Items from a data source
+===+
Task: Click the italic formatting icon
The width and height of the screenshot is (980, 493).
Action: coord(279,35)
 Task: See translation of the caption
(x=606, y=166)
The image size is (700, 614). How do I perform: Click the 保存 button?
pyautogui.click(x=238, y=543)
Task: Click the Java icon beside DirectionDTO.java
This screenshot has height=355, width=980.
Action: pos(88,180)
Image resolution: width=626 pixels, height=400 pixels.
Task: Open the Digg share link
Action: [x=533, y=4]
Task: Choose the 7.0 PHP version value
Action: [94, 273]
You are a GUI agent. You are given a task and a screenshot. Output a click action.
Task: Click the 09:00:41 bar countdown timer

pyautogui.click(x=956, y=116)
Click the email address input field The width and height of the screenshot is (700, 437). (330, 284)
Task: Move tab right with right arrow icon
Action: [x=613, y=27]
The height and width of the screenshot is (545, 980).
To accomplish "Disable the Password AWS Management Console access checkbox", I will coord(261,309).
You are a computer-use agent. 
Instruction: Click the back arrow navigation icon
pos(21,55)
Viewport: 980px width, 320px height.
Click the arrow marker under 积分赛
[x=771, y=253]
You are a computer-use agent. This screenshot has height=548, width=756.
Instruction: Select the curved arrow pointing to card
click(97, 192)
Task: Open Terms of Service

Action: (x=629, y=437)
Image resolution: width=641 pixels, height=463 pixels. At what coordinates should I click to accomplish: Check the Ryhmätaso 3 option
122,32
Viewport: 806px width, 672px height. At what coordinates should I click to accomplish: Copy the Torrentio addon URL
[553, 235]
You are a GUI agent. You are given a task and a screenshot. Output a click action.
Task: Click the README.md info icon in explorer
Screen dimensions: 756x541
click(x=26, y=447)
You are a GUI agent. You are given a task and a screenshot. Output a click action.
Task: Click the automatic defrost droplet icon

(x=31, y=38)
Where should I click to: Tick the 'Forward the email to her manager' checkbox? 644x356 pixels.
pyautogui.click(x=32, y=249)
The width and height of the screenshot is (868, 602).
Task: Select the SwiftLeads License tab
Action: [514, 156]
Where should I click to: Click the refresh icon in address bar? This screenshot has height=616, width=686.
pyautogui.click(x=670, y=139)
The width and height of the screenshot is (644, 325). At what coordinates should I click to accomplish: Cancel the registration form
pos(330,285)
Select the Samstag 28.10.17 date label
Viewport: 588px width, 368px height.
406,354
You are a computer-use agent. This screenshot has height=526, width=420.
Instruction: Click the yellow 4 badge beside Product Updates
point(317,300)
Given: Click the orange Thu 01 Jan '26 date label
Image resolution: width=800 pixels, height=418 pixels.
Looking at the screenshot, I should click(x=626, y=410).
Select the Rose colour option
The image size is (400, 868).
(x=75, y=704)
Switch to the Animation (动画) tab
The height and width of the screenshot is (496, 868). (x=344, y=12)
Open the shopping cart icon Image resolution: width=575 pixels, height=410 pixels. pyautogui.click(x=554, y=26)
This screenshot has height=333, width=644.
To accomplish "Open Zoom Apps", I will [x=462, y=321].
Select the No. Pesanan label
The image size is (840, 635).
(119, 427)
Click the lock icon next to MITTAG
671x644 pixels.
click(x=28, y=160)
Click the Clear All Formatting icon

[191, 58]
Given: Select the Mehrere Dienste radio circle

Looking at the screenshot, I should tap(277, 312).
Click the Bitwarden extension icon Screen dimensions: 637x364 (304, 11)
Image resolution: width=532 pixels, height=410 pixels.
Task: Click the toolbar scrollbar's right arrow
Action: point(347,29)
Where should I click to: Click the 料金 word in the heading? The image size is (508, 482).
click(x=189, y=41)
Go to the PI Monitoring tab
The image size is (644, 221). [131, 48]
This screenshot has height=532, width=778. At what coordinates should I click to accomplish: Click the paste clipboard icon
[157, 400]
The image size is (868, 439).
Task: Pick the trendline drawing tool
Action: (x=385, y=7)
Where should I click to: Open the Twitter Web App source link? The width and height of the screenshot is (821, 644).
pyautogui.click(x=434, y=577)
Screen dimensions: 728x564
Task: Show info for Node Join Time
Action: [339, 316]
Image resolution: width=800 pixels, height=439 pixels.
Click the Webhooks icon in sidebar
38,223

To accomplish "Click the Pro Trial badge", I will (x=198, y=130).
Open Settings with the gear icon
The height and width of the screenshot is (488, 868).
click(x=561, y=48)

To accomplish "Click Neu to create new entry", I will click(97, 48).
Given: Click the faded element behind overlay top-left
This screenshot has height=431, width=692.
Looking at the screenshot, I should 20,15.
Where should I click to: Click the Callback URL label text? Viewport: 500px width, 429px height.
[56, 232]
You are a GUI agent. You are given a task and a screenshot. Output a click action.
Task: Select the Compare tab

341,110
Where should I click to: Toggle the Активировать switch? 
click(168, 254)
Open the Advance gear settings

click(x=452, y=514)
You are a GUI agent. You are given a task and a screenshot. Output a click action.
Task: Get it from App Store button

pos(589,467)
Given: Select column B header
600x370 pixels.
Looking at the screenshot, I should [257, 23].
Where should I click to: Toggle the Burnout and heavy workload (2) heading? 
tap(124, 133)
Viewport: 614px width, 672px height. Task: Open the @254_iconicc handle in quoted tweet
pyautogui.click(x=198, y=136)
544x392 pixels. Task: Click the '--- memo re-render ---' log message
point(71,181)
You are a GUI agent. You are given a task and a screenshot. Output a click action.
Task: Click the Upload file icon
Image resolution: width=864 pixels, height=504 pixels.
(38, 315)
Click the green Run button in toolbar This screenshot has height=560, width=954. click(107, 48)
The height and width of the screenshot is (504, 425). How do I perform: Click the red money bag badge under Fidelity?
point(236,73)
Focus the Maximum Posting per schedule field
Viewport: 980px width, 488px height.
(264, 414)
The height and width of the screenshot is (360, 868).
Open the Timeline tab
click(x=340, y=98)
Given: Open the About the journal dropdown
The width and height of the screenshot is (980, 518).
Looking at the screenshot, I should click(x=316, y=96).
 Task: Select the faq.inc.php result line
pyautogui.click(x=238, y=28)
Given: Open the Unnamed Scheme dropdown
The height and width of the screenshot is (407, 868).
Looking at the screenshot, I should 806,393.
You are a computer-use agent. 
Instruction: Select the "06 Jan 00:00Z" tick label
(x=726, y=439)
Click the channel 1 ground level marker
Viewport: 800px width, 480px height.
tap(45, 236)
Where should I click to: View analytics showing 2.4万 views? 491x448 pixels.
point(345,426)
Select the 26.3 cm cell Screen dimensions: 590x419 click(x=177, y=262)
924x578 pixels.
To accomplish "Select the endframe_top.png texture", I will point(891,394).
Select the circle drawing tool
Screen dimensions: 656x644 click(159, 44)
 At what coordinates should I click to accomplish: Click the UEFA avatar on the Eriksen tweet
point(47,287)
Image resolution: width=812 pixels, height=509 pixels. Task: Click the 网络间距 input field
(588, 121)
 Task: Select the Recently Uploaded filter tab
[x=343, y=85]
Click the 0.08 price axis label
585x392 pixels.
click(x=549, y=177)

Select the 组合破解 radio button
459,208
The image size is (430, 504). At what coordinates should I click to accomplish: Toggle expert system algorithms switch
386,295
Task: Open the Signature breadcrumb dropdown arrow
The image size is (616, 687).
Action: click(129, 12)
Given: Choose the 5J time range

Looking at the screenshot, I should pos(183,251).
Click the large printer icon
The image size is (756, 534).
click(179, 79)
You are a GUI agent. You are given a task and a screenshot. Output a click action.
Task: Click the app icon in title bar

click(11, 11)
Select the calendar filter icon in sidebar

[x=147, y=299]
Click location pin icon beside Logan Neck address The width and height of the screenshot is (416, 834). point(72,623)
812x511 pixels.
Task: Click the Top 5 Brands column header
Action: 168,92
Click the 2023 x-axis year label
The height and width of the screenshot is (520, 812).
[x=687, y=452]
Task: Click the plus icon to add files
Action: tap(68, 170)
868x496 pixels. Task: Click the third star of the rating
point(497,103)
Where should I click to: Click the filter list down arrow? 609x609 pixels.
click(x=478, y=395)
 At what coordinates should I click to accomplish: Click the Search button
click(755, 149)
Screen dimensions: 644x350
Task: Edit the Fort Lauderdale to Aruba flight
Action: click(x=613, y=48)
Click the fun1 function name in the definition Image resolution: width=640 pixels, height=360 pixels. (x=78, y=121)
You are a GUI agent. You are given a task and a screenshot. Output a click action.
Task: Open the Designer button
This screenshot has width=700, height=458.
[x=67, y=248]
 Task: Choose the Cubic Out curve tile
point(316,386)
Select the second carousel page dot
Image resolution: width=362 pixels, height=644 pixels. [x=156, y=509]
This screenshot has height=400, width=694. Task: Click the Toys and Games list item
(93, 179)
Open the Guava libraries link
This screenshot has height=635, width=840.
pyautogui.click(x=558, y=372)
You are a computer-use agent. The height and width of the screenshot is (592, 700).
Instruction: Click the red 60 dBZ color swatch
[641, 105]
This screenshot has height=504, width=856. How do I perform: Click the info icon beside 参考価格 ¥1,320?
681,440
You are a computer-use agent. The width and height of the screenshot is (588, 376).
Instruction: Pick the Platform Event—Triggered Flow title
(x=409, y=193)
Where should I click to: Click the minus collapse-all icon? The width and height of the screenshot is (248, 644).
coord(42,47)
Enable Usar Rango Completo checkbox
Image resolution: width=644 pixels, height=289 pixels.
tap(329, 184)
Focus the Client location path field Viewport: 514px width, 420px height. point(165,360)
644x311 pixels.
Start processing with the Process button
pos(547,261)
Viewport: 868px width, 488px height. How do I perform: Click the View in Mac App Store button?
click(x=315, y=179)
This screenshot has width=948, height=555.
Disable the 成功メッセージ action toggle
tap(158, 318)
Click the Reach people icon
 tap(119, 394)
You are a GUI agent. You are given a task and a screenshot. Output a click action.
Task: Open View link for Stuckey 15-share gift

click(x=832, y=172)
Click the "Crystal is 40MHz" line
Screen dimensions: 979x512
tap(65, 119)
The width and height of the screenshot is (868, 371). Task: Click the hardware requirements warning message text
+===+
§ **HOW TO COMPLETE THIS TASK**: Every line of the data that includes the word "dropdown" should be copied.

§ **EXERCISE RESPONSE**:
Given: Open the About the journal dropdown
Given: Open the Unnamed Scheme dropdown
Task: Open the Signature breadcrumb dropdown arrow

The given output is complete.